L'Indice des prix à la consommation a augmenté de 4,8 % en janvier sur une base mensuelle, portant l'inflation annualisée à 30,65 %, selon les données publiées par l'agence statistique d'État Turkstat.
Le taux d'augmentation de janvier était plus de cinq fois supérieur à celui de novembre ou décembre, qui étaient respectivement de 0,87 et 0,89 %.
Le total de janvier était supérieur aux attentes du marché, car de nombreux analystes avaient prédit que l'IPC augmenterait d'environ 4 % pour le mois.
Même si l'augmentation de janvier était supérieure à toute hausse mensuelle depuis janvier dernier, le taux d'inflation global a légèrement diminué par rapport au chiffre de fin d'année 2025 de 30,9 %.
Les principaux contributeurs à l'inflation de janvier ont été les coûts alimentaires, les soins de santé et les services de restauration et d'hébergement, qui ont augmenté respectivement de 6,6, 14,8 et 11,1 % pour le mois.
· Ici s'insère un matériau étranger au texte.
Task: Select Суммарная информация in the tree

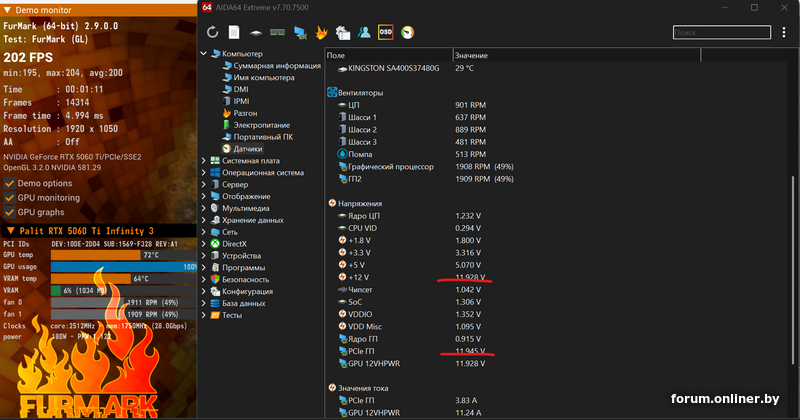Action: [276, 66]
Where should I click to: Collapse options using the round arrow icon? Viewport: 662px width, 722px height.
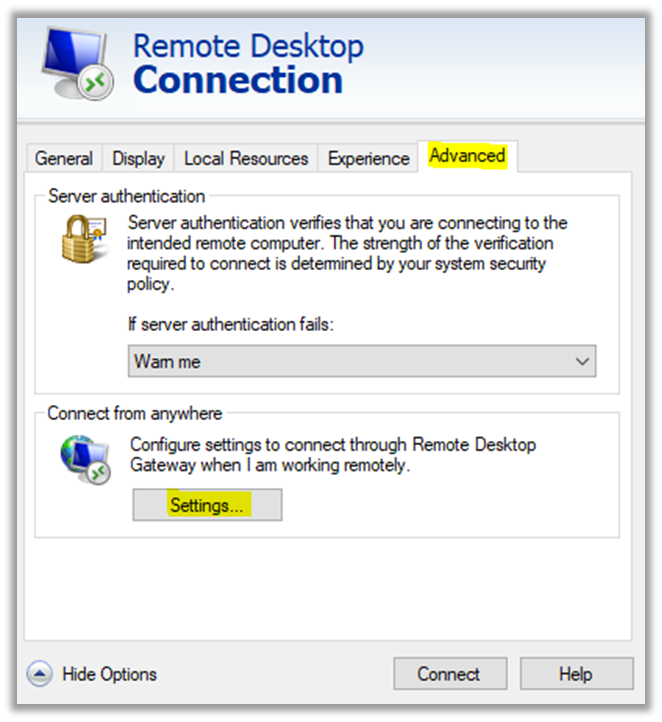(x=39, y=674)
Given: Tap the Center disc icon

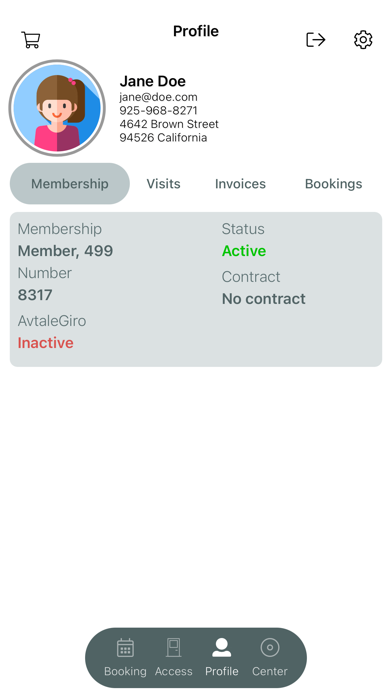Looking at the screenshot, I should click(270, 648).
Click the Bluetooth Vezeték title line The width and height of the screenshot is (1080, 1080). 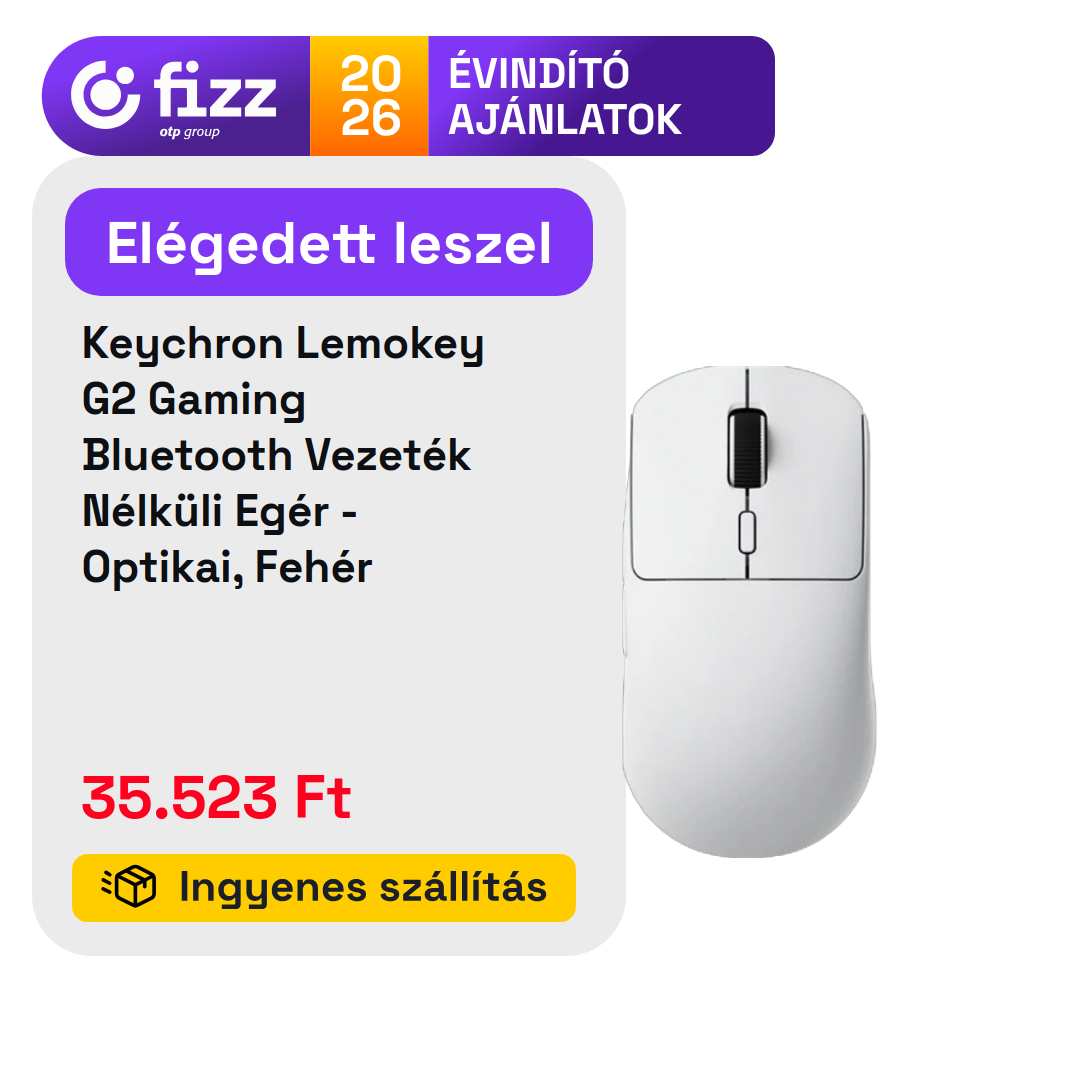277,455
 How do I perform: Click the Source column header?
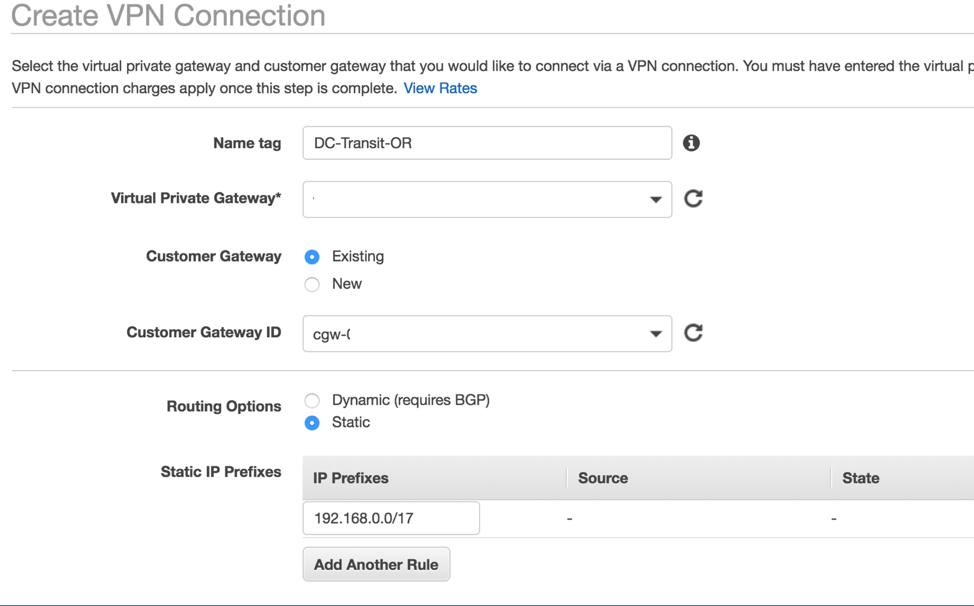pos(603,478)
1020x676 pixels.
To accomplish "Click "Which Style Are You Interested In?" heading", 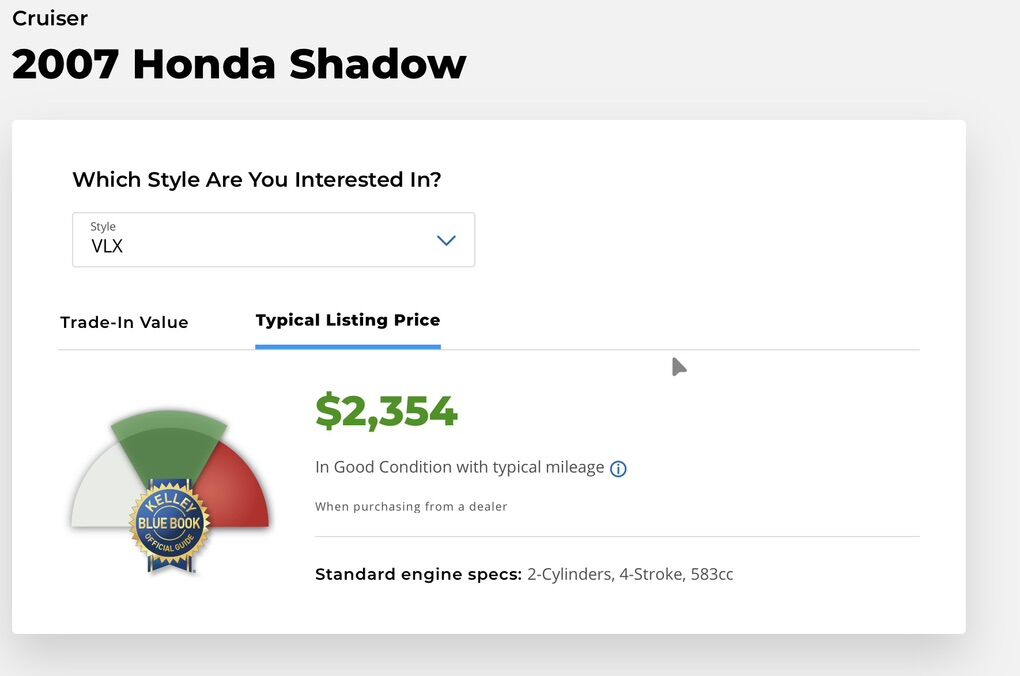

Une autre augmentation majeure des coûts est venue du secteur des transports, où les prix ont augmenté de 5,3 %.
La hausse des coûts alimentaires et des boissons était importante car cette catégorie représente un peu moins d'un quart de toutes les dépenses de consommation.
Compensant ces hausses, on a observé une baisse de 4,6 % des coûts vestimentaires et une augmentation inférieure à la moyenne de 4,4 % des prix du logement et des services publics.
Malgré les politiques monétaires strictes du gouvernement, l'inflation reste obstinément élevée, a déclaré l'économiste Mustafa Sönmez, et d'autres hausses de prix devraient impacter l'IPC dans les mois à venir.
« Bien que l'inflation de janvier soit traditionnellement élevée, la question maintenant est de savoir ce qui va suivre », a-t-il déclaré.
« C'est l'hiver et les prix de l'énergie viennent d'augmenter, donc la question porte davantage maintenant sur ce que sera l'inflation en février et mars et comment elle impactera négativement l'objectif de fin d'année. »
La difficulté à laquelle le gouvernement est confronté est que, même avec les mesures de désinflation prises, des facteurs clés tels que les coûts alimentaires et du logement sont difficiles à aborder en raison de pénuries du côté de l'offre, a-t-il déclaré.
L'augmentation de l'IPC supérieure aux attentes pourrait rendre difficile pour la banque centrale turque de maintenir son cycle de réductions de taux d'intérêt.
Le comité de politique monétaire de la banque a abaissé son taux de référence d'enchère repo d'une semaine à 37 % le 22 janvier, la baisse de 100 points de base étant inférieure aux prévisions.
Dans sa déclaration annonçant la réduction, la banque a averti que le rythme de la désinflation semblait se modérer, les attentes d'inflation et le comportement des prix continuant de poser des risques, ce qui pourrait à son tour impacter la réalisation de futures réductions de taux.